_Problem_
Return every one of the following lines word for word, changing nothing.

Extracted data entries
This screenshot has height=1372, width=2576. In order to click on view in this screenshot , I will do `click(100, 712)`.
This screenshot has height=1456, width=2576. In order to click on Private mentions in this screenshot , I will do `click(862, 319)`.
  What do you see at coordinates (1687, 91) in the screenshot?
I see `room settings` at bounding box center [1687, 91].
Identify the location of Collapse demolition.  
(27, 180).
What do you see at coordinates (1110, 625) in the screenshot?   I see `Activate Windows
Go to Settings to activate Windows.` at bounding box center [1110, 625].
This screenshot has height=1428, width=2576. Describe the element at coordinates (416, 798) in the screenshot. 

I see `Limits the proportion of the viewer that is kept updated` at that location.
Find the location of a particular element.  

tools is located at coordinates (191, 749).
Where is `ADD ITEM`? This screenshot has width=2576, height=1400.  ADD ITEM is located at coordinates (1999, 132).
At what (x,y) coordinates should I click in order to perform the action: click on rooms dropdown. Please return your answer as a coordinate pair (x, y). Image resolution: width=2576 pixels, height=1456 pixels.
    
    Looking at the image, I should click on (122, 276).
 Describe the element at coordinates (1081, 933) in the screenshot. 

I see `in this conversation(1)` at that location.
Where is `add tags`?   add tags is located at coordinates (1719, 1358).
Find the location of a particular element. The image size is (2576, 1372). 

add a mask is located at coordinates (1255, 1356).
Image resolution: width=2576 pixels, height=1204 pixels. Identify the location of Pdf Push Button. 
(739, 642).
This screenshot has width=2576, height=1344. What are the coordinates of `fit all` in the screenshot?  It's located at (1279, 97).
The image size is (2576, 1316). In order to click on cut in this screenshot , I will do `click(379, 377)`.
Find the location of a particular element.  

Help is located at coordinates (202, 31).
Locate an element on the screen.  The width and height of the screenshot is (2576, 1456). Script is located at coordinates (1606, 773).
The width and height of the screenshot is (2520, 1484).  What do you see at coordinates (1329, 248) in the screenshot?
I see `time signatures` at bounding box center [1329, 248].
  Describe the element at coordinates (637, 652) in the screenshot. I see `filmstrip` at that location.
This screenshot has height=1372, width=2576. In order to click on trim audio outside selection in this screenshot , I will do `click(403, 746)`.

_Solution for this problem_
This screenshot has height=1372, width=2576. In order to click on view in this screenshot , I will do `click(100, 712)`.
This screenshot has height=1456, width=2576. In order to click on Private mentions in this screenshot , I will do `click(862, 319)`.
  What do you see at coordinates (1687, 91) in the screenshot?
I see `room settings` at bounding box center [1687, 91].
Identify the location of Collapse demolition.  
(27, 180).
What do you see at coordinates (1110, 625) in the screenshot?   I see `Activate Windows
Go to Settings to activate Windows.` at bounding box center [1110, 625].
This screenshot has height=1428, width=2576. Describe the element at coordinates (416, 798) in the screenshot. 

I see `Limits the proportion of the viewer that is kept updated` at that location.
Find the location of a particular element.  

tools is located at coordinates (191, 749).
Where is `ADD ITEM`? This screenshot has width=2576, height=1400.  ADD ITEM is located at coordinates (1999, 132).
At what (x,y) coordinates should I click in order to perform the action: click on rooms dropdown. Please return your answer as a coordinate pair (x, y). Image resolution: width=2576 pixels, height=1456 pixels.
    
    Looking at the image, I should click on (122, 276).
 Describe the element at coordinates (1081, 933) in the screenshot. 

I see `in this conversation(1)` at that location.
Where is `add tags`?   add tags is located at coordinates (1719, 1358).
Find the location of a particular element. The image size is (2576, 1372). 

add a mask is located at coordinates (1255, 1356).
Image resolution: width=2576 pixels, height=1204 pixels. Identify the location of Pdf Push Button. 
(739, 642).
This screenshot has width=2576, height=1344. What are the coordinates of `fit all` in the screenshot?  It's located at (1279, 97).
The image size is (2576, 1316). In order to click on cut in this screenshot , I will do `click(379, 377)`.
Find the location of a particular element.  

Help is located at coordinates (202, 31).
Locate an element on the screen.  The width and height of the screenshot is (2576, 1456). Script is located at coordinates (1606, 773).
The width and height of the screenshot is (2520, 1484).  What do you see at coordinates (1329, 248) in the screenshot?
I see `time signatures` at bounding box center [1329, 248].
  Describe the element at coordinates (637, 652) in the screenshot. I see `filmstrip` at that location.
This screenshot has height=1372, width=2576. In order to click on trim audio outside selection in this screenshot , I will do `click(403, 746)`.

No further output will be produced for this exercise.